Graph theory algorithms

The Kleitman–Wang algorithms are two different algorithms in graph theory solving the digraph realization problem, i.e. the question if there exists for a finite list of nonnegative integer pairs a simple directed graph such that its degree sequence is exactly this list. For a positive answer the list of integer pairs is called digraphic. Both algorithms construct a special solution if one exists or prove that one cannot find a positive answer. These constructions are based on recursive algorithms. Kleitman and Wang gave these algorithms in 1973.

==Kleitman–Wang algorithm (arbitrary choice of pairs)==

The algorithm is based on the following theorem.

Let $S=((a_1,b_1),\dots,(a_n,b_n))$ be a finite list of nonnegative integers that is in nonincreasing lexicographical order and let $(a_i,b_i)$ be a pair of nonnegative integers with $b_i >0$. List $S$ is digraphic if and only if the finite list $S'=((a_1-1,b_1),\dots,(a_{b_i-1}-1,b_{b_i-1}),(a_{b_i},0),(a_{b_i+1},b_{b_i+1}),(a_{b_i+2},b_{b_i+2}),\dots,(a_n,b_n))$ has nonnegative integer pairs and is digraphic.

Note that the pair $(a_i,b_i)$ is arbitrarily with the exception of pairs $(a_j,0)$. If the given list $S$ digraphic then the theorem will be applied at most $n$ times setting in each further step $S:=S'$. This process ends when the whole list $S'$ consists of $(0,0)$ pairs. In each step of the algorithm one constructs the arcs of a digraph with vertices $v_1,\dots,v_n$, i.e. if it is possible to reduce the list $S$ to $S'$, then we add arcs $(v_i,v_1),(v_i,v_2),\dots,(v_{i},v_{b_i-1}),(v_i,v_{b_i+1})$. When the list $S$ cannot be reduced to a list $S'$ of nonnegative integer pairs in any step of this approach, the theorem proves that the list $S$ from the beginning is not digraphic.

==Kleitman–Wang algorithm (maximum choice of a pair)==

The algorithm is based on the following theorem.

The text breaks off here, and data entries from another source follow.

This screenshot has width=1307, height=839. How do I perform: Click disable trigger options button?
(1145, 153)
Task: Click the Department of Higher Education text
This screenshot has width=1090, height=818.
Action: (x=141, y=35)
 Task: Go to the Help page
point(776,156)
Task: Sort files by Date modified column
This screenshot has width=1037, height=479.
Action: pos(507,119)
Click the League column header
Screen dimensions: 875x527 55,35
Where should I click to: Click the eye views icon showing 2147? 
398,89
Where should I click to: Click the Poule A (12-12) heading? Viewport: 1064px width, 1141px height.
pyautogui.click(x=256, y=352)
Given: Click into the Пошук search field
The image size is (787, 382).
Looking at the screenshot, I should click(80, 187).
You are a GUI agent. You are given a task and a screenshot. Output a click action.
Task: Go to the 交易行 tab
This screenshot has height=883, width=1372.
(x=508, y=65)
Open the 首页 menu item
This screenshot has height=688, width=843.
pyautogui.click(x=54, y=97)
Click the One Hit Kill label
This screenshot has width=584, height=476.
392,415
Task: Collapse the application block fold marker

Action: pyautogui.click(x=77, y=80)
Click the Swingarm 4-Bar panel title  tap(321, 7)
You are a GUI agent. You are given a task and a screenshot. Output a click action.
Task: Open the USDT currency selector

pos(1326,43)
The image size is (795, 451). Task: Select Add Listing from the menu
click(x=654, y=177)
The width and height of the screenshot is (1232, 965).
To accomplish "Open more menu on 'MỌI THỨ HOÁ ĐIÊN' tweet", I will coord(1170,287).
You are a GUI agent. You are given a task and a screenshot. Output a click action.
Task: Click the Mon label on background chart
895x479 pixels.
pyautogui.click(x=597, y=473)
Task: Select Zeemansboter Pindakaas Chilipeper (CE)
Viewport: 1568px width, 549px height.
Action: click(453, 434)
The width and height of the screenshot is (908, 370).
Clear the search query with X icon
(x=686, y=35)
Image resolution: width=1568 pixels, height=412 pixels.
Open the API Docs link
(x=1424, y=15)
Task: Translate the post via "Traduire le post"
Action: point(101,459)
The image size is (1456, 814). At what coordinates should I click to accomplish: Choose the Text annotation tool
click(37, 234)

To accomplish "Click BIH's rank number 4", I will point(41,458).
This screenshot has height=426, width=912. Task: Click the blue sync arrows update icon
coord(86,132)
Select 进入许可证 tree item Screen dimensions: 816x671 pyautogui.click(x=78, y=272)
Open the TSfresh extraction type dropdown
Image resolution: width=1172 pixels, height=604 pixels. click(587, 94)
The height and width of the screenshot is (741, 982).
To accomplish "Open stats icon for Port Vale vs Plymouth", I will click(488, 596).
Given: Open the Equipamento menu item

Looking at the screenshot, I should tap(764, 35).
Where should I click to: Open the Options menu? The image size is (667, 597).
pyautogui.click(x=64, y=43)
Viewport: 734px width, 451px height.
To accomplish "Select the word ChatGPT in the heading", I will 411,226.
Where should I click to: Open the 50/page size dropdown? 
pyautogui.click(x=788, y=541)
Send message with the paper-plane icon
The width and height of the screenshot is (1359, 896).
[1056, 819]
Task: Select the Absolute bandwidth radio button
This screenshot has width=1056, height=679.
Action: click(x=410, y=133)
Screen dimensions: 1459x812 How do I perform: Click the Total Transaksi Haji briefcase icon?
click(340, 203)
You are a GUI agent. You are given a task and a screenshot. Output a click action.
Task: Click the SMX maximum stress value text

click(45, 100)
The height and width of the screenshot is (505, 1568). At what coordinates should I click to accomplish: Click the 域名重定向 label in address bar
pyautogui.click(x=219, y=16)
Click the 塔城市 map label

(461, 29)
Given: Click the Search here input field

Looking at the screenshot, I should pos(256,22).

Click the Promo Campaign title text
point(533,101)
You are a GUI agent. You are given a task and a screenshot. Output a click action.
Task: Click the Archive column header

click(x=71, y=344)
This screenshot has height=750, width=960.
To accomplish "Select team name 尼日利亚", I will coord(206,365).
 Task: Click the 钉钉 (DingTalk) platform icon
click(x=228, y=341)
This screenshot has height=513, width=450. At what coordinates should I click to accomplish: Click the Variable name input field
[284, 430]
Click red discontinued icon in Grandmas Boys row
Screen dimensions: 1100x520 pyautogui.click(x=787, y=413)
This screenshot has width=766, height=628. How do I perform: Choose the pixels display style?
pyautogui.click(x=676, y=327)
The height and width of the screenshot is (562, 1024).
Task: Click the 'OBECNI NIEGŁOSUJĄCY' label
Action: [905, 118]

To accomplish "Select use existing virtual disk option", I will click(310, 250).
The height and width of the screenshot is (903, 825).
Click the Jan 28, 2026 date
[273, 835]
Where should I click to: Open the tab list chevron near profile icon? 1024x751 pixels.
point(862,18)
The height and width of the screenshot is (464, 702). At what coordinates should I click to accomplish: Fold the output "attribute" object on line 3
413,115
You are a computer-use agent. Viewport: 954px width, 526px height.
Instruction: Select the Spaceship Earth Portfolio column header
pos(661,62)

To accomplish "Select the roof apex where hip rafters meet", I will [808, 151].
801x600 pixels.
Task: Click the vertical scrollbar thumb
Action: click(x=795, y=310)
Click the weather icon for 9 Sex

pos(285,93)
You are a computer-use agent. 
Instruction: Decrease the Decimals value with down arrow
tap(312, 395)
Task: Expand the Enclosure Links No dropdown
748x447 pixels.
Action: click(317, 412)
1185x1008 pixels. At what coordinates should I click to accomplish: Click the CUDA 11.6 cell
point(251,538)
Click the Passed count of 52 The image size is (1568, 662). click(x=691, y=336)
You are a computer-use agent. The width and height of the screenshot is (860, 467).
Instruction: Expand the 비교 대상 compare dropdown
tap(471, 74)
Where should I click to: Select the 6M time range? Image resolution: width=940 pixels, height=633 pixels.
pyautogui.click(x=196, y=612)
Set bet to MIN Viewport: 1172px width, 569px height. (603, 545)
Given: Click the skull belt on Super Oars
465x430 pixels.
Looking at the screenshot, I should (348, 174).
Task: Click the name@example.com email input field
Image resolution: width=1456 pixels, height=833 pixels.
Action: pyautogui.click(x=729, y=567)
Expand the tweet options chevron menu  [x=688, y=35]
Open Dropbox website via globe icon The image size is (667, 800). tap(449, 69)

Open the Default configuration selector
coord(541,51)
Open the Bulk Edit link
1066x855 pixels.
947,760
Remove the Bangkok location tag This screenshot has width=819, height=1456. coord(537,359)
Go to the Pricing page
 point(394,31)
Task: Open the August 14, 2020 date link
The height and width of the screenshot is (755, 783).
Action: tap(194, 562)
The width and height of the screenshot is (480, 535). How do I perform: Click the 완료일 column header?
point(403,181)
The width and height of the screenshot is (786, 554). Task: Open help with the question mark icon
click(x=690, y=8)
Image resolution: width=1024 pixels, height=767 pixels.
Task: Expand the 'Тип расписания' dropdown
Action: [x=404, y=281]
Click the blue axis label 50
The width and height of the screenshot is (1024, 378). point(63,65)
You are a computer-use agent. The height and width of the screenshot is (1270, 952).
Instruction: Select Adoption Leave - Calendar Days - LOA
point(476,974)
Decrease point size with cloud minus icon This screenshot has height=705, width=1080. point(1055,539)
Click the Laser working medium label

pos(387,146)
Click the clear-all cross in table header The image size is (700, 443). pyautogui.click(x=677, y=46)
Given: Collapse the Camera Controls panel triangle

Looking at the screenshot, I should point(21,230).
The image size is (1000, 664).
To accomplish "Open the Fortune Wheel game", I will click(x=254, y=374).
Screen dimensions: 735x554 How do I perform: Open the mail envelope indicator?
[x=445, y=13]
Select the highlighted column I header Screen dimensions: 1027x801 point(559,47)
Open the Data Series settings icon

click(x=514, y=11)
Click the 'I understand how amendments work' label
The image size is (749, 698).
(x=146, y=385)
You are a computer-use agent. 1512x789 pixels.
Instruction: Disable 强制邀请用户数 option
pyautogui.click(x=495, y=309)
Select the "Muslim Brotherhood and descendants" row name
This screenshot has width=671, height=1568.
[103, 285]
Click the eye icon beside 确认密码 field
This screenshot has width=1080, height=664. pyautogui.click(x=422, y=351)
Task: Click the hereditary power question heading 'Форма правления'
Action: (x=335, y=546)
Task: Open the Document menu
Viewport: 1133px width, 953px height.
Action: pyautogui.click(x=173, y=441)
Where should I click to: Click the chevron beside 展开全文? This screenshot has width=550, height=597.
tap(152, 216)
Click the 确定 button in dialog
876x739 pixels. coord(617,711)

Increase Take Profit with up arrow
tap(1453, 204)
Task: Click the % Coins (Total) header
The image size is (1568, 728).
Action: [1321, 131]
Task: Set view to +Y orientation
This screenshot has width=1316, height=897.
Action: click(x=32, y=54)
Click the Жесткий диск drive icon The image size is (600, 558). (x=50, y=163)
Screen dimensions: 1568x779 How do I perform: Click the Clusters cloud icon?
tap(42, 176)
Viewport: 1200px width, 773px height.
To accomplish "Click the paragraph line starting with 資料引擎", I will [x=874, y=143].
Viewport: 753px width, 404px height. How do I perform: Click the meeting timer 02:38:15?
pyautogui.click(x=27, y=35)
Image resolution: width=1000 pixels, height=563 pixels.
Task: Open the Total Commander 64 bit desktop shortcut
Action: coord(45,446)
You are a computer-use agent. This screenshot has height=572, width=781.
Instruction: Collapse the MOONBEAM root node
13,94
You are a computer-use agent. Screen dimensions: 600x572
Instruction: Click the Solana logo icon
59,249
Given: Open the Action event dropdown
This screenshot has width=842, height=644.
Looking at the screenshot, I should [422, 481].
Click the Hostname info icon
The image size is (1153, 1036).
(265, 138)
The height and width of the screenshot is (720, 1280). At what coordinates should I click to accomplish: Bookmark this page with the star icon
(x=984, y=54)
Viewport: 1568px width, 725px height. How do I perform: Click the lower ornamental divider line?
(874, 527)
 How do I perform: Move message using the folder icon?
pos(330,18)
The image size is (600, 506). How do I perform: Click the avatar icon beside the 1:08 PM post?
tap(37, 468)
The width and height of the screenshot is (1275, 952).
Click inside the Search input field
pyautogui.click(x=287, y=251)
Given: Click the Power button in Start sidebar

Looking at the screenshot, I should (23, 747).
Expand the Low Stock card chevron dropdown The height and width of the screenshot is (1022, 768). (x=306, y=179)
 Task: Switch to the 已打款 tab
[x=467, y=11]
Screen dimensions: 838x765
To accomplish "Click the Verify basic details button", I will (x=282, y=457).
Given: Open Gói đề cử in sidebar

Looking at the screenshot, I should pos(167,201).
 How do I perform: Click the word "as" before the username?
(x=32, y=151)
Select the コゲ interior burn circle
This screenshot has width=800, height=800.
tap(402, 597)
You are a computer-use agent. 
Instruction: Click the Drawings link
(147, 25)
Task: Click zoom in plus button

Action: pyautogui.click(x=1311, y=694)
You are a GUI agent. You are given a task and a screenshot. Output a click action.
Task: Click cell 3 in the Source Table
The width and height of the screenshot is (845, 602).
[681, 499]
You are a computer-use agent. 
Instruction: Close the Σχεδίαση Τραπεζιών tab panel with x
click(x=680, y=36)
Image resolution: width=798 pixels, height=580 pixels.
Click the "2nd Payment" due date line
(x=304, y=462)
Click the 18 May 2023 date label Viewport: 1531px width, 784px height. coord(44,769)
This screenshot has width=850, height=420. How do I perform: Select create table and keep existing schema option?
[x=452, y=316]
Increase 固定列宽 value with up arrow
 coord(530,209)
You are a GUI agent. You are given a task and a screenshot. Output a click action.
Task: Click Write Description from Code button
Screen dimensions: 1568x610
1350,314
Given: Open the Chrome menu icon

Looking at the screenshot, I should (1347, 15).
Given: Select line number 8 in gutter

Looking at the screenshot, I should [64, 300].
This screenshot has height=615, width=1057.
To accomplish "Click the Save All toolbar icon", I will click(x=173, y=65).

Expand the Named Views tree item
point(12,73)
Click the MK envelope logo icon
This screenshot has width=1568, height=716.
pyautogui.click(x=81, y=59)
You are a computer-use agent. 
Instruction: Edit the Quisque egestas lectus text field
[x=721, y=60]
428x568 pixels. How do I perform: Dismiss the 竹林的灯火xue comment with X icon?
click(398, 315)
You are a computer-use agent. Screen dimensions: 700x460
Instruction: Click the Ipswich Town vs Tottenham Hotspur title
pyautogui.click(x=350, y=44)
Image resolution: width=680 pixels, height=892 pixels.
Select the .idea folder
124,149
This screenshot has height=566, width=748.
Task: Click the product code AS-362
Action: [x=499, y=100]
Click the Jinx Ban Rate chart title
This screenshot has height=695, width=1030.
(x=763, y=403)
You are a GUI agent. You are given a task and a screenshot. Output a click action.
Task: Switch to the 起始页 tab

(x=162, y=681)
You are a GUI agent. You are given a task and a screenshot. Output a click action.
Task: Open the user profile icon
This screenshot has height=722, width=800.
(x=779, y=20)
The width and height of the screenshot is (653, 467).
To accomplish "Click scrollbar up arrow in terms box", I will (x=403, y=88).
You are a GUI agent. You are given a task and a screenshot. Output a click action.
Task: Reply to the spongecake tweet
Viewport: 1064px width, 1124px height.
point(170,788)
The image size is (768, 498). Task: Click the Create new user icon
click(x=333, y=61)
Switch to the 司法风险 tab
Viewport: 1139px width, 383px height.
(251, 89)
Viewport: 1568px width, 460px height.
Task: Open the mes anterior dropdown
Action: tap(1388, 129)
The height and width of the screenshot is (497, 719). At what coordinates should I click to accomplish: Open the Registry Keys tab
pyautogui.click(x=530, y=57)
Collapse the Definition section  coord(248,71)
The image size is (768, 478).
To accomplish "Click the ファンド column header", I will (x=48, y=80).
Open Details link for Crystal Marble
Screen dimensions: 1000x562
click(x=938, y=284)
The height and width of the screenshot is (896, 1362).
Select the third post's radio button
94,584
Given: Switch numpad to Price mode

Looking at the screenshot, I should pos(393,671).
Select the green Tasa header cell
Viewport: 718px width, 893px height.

Let $S=((a_1,b_1),\dots,(a_n,b_n))$ be a finite list of nonnegative integers such that $a_1 \geq a_2 \geq \cdots \geq a_n$ and let $(a_i,b_i)$ be a pair such that $(b_i,a_i)$ is maximal with respect to the lexicographical order under all pairs $(b_1,a_1),\dots,(b_n,a_n)$. List $S$ is digraphic if and only if the finite list $S'=((a_1-1,b_1),\cdots,(a_{b_i-1}-1,b_{b_i-1}),(a_{b_i},0),(a_{b_i+1},b_{b_i+1}),(a_{b_i+2},b_{b_i+2}),\dots,(a_n,b_n))$ has nonnegative integer pairs and is digraphic.

Note that the list $S$ must not be in lexicographical order as in the first version. If the given list $S$ is digraphic, then the theorem will be applied at most $n$ times, setting in each further step $S:=S'$. This process ends when the whole list $S'$ consists of $(0,0)$ pairs. In each step of the algorithm, one constructs the arcs of a digraph with vertices $v_1,\dots,v_n$, i.e. if it is possible to reduce the list $S$ to $S'$, then one adds arcs $(v_i,v_1),(v_i,v_2),\dots,(v_i,v_{b_i-1}),(v_i,v_{b_i+1})$. When the list $S$ cannot be reduced to a list $S'$ of nonnegative integer pairs in any step of this approach, the theorem proves that the list $S$ from the beginning is not digraphic.